Source records

• • • • • • •

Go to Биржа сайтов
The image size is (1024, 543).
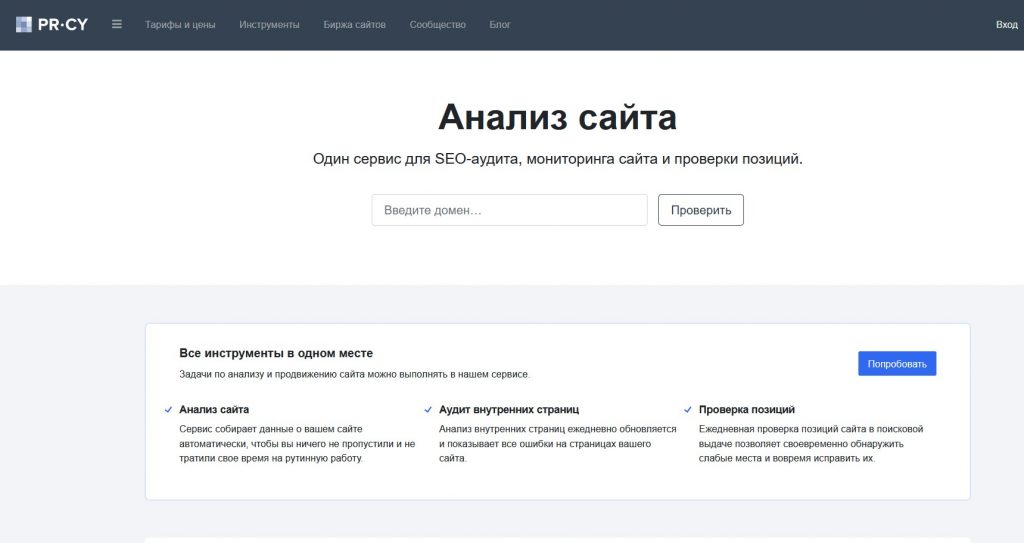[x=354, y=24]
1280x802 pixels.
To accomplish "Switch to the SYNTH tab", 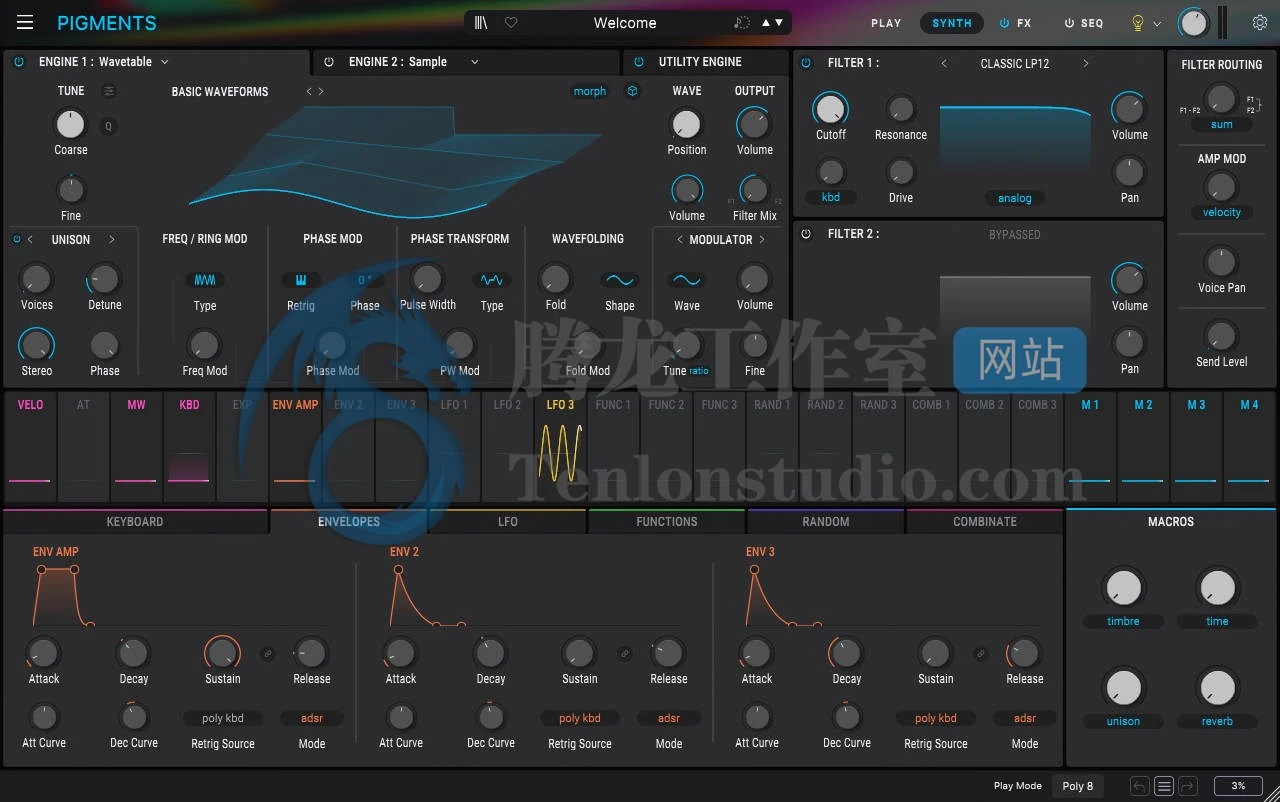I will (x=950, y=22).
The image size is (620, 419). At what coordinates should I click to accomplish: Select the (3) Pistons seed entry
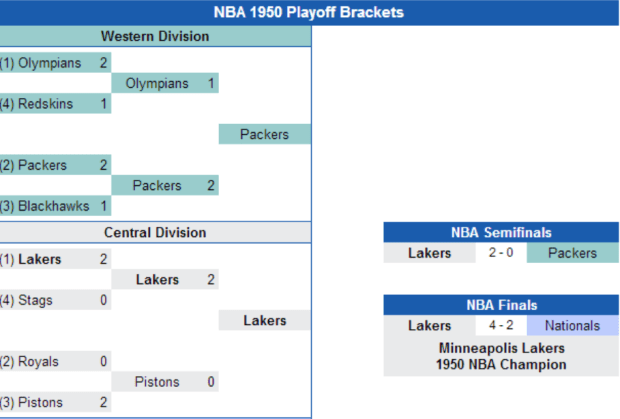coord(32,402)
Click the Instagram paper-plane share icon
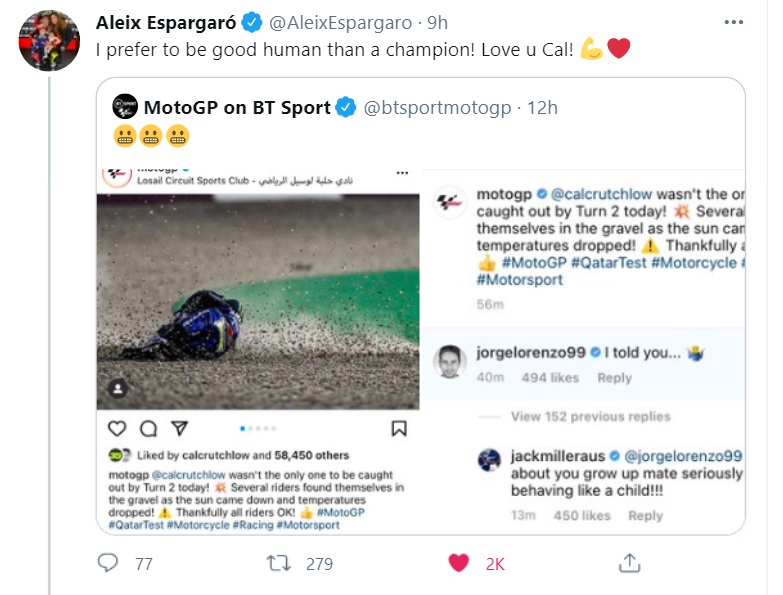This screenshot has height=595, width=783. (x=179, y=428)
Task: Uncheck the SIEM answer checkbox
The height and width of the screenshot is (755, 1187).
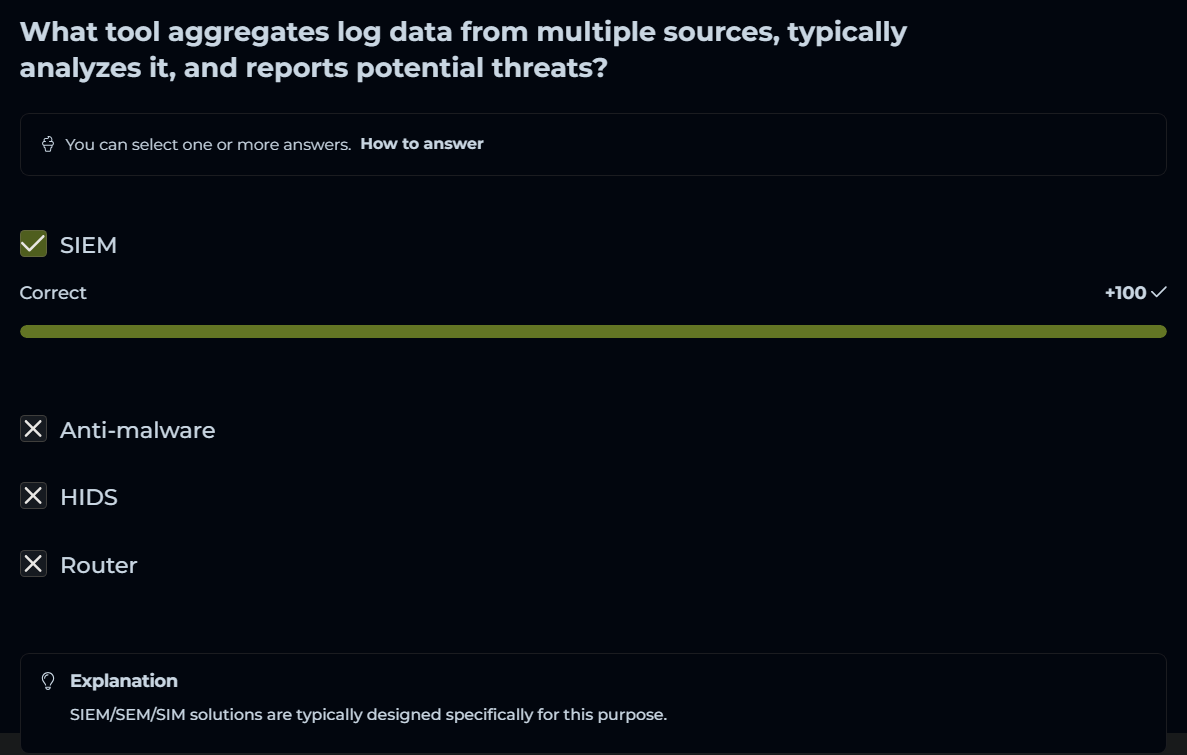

• • • • • • •

#### [Your assignment]
Omit the pictures and print again exactly the lines from the one with "Task: Uncheck the SIEM answer checkbox" through the final line of the entries, both ends included.

#### [Result of the task]
Task: Uncheck the SIEM answer checkbox
The height and width of the screenshot is (755, 1187).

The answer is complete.